──────── PROVIDED PASSAGE ────────
The U.S. Department of Energy released a study of offshore wind transmission last month,1 which it said charts a path for a reliable and affordable electric system with HVDC backbone transmission interconnecting offshore wind projects along the East Coast.2 (See DOE Study Adds to Case for Interregional Offshore Grid.)
For starters we need to be clear: In no way does this study establish, or even claim, that offshore wind makes economic sense. Of course it couldn’t, for reasons I’ve given before,3 which are reinforced by all the news of the past year or so.4 Instead, we should be building onshore wind and, where economic, transmitting it from west to east.
What the study actually claims is that hypothetical offshore wind projects of 85 GW along the East Coast, if interconnected among themselves with an offshore transmission “backbone,” would have a positive cost-benefit ratio relative to 85 GW of wind projects separately interconnected to shore with “radial” lines.
──────── DATASET EXCERPTS ────────
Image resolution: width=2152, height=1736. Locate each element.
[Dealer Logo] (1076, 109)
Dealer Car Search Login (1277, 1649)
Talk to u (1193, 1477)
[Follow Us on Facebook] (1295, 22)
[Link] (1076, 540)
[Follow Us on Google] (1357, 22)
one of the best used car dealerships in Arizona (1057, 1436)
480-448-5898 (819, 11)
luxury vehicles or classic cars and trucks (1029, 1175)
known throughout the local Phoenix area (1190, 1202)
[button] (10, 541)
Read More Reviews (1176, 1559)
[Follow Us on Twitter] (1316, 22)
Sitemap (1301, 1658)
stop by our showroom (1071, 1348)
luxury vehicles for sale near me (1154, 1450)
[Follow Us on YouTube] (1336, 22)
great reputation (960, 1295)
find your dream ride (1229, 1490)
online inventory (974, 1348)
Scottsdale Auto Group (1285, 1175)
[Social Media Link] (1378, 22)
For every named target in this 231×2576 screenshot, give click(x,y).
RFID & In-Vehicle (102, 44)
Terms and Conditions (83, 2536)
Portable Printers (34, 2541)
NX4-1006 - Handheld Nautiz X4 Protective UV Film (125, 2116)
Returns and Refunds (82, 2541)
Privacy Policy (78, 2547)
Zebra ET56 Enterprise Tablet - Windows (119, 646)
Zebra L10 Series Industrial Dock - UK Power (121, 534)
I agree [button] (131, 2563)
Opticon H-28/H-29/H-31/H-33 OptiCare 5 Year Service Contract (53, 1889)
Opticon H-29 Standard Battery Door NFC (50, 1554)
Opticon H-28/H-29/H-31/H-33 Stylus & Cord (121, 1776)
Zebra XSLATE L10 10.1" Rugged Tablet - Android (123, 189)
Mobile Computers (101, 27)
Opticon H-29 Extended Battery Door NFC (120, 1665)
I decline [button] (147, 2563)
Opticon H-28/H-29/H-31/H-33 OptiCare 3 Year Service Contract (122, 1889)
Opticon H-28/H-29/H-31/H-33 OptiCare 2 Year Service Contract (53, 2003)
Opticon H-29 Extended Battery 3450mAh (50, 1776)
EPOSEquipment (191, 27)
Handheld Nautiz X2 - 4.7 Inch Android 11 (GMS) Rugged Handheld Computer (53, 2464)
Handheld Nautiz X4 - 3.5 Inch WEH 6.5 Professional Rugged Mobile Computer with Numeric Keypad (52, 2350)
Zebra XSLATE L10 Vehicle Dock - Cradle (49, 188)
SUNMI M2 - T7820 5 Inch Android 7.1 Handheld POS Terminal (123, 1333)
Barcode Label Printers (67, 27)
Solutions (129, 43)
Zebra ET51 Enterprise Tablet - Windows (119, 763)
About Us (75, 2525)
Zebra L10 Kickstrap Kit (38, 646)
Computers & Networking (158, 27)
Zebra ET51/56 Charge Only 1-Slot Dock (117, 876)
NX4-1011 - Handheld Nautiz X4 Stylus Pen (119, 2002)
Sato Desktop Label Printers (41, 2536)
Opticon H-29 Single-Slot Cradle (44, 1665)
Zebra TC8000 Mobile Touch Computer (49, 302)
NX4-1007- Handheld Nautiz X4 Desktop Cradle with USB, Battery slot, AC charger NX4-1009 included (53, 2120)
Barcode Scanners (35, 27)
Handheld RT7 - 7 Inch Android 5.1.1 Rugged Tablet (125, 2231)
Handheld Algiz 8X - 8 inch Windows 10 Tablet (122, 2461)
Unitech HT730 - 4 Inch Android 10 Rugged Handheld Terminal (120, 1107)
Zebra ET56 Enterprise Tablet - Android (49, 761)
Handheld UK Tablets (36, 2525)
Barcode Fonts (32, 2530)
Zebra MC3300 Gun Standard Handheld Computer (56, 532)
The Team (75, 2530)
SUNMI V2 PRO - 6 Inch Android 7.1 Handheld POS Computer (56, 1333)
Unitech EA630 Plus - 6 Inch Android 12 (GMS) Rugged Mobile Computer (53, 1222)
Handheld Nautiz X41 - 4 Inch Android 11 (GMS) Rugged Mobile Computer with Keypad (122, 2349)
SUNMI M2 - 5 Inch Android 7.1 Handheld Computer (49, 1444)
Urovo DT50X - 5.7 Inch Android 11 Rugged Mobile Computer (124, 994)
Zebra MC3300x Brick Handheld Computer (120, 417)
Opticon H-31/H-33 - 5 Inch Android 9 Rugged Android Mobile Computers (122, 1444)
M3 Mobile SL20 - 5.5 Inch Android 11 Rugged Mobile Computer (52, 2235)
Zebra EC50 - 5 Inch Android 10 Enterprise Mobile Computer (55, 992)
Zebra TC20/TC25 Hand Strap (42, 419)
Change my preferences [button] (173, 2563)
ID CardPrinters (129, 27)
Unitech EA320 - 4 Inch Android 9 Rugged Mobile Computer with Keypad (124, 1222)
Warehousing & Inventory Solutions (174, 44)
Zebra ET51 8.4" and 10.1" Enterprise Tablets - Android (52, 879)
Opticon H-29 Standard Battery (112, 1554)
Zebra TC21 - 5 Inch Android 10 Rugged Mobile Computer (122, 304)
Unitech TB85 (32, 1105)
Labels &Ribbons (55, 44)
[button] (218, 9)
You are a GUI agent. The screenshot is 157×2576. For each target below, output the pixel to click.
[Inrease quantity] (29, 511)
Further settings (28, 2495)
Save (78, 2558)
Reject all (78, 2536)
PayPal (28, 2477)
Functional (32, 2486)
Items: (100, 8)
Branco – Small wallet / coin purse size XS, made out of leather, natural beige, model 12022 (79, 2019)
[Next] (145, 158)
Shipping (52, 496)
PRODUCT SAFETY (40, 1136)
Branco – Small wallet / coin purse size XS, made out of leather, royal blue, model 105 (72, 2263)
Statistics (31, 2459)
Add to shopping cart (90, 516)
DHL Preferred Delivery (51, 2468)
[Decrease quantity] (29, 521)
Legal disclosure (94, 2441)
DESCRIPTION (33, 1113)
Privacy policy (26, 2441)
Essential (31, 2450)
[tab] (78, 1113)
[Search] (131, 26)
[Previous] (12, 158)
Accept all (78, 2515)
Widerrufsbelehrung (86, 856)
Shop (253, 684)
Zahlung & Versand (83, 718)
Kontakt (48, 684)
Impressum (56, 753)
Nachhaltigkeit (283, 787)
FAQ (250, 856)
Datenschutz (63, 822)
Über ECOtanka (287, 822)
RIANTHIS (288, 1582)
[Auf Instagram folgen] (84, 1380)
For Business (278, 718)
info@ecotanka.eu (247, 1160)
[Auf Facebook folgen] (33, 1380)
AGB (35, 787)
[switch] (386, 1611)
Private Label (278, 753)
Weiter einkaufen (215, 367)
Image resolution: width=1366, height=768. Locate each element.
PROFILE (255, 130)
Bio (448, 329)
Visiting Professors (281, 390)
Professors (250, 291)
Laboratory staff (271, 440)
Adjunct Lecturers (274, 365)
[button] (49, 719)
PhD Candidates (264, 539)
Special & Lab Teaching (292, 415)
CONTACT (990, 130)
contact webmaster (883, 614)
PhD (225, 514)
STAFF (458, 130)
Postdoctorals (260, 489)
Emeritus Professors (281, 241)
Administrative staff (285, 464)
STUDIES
────────
### EXERCISES
a: Answer these questions from the offshore wind passage:
(i) Which agency released the study?
(ii) According to the writer, what should be built instead of offshore wind?
(iii) How many gigawatts of hypothetical offshore wind projects does the study consider?
b: Decide whether each statement agrees with the offshore wind passage. Answer yes or no and quote the words that settle it.
(i) The study claims that offshore wind makes economic sense.
(ii) The study compares a backbone-connected setup with projects that are linked to shore by radial lines.
(iii) The study came out last year.
c: Reproduce the stretch of the offshore wind passage from "For starters we" through "west to east.".
The material isn't needed here.

### RESULTS IN ORDER
a:
(i) The U.S. Department of Energy.
(ii) Onshore wind, transmitted from west to east where economic.
(iii) 85 GW, along the East Coast.

b:
(i) No: "In no way does this study establish, or even claim, that offshore wind makes economic sense."
(ii) Yes: "would have a positive cost-benefit ratio relative to 85 GW of wind projects separately interconnected to shore with “radial” lines."
(iii) No: "released a study of offshore wind transmission last month"

c:
For starters we need to be clear: In no way does this study establish, or even claim, that offshore wind makes economic sense. Of course it couldn’t, for reasons I’ve given before,3 which are reinforced by all the news of the past year or so.4 Instead, we should be building onshore wind and, where economic, transmitting it from west to east.